Bite Size Guided Visualizations
Health & Fitness
Guided Visualization – Mindfulness of breathing and calming the emotions throughout the day
Imagine starting your day by taking a few moments to sit quietly and tune into your breath. Notice the air moving in and out, feeling your belly rise and fall. As you breathe, also become aware of any emotions or sensations present - perhaps a sense of anticipation or a bit of nervousness about the day ahead.
Visualize consciously breathing in a feeling of calm and clarity. With each exhalation, let go of any worries or anxious thoughts. Allow your body and mind to become more settled and grounded.
Now picture yourself moving through your morning routine - getting out of bed, brushing your teeth, taking a shower. Throughout these activities, remember to pause periodically and reconnect with your breath. Feel the cool air moving in through your nose, the warm water cascading over your skin. Let the simple sensations of your body in motion anchor you in the present moment.
As you prepare and eat breakfast, bring your full attention to the task at hand. Notice the colors, textures and flavors of your food. Breathe deeply, savoring each bite.
Continue to weave these mindful breathing practices throughout your commute to work - whether you're driving, taking public transportation or walking. Tune in to the physical sensations, sounds and sights around you. Breathe deeply, feeling the air nourish your body.

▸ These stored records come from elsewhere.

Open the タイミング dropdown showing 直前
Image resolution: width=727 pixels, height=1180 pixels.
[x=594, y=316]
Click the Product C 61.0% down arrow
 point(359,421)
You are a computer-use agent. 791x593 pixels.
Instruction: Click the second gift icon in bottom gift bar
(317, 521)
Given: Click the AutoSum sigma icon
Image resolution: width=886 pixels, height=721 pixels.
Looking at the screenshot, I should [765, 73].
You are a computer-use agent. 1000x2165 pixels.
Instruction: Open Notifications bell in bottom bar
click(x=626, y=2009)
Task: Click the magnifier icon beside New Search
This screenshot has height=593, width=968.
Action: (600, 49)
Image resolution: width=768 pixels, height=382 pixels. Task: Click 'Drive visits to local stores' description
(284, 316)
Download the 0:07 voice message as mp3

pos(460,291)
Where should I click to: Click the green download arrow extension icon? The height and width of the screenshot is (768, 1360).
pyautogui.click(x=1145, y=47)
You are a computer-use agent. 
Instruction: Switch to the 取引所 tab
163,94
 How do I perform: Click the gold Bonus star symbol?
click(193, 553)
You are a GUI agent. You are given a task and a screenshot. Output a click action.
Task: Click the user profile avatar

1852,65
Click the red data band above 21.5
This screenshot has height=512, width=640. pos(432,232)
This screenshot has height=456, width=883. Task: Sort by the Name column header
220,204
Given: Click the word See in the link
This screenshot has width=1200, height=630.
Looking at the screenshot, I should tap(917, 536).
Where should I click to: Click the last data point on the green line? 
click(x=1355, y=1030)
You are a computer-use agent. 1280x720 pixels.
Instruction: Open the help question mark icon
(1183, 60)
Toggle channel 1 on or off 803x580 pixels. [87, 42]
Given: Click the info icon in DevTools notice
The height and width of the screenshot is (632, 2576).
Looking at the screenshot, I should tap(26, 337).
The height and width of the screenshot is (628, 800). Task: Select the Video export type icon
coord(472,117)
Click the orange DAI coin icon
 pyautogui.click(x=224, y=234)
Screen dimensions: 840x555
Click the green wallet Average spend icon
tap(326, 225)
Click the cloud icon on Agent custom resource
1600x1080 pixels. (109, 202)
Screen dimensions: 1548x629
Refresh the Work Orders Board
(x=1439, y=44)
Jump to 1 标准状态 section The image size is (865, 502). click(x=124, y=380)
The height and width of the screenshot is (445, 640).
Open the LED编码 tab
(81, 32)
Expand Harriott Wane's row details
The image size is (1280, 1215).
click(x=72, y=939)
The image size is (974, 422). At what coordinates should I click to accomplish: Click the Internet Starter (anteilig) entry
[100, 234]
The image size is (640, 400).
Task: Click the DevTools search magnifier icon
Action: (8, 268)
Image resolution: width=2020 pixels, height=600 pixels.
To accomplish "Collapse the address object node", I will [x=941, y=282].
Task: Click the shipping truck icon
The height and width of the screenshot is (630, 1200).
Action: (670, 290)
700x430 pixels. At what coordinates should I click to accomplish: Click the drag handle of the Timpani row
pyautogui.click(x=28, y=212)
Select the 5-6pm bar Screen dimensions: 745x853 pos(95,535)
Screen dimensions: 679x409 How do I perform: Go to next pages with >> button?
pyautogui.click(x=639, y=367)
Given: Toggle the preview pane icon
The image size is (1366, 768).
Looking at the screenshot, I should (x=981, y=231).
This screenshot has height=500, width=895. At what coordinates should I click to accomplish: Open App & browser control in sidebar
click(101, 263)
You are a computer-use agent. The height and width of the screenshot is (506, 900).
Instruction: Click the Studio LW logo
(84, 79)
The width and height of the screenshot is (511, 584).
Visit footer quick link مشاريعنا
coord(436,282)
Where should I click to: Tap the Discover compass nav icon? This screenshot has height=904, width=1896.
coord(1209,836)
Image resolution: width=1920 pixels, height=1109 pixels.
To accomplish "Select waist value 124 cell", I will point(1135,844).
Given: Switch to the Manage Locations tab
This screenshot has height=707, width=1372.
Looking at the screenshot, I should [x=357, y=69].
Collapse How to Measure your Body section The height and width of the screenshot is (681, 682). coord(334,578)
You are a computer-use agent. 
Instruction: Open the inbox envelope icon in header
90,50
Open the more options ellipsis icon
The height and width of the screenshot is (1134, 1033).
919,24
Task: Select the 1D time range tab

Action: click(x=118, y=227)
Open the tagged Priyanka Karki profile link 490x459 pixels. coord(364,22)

At the office, take a moment to check in with yourself before diving into your tasks. Tune in to how you're feeling - maybe there's some lingering stress or overwhelm. Breathe deeply, picturing the breath washing over any tension in your body and mind. Imagine exhaling and letting go.
As you work, periodically pause to reconnect with your breath. Allow it to be an anchor, bringing you back to the present moment and preventing you from getting caught up in worry or distraction.
Remember to bring this mindfulness to any meetings or conversations you have throughout the day. Listen attentively, breathing calmly and focusing your full attention on the person speaking.
On your lunch break, step away from your desk and find a quiet space to eat. As you prepare and consume your meal, be fully present with the experience. Engage all your senses - the aroma, the flavors, the sensation of chewing and swallowing. Breathe deeply, savoring each bite.
Continue to weave these mindful breathing practices into the rest of your afternoon - whether you're typing at your computer, running errands, or chatting with colleagues. Whenever you notice your mind starting to race or your emotions becoming heightened, gently redirect your attention to your breath.
As the workday winds down, take a few minutes to reconnect with your breath once more. Reflect on all the times today when you paused to practice mindfulness. Notice how it helped you stay calm, focused and emotionally balanced.
Carry this sense of presence and equanimity with you as you transition into your evening activities. Breathe deeply and continue to let go of anything that no longer serves you, making space for rest, rejuvenation and quality time with loved ones.
End your day by revisiting this mindfulness of breathing practice, knowing that you can return to it anytime you need to re-center yourself. Visualize this becoming a seamless, natural part of your daily life.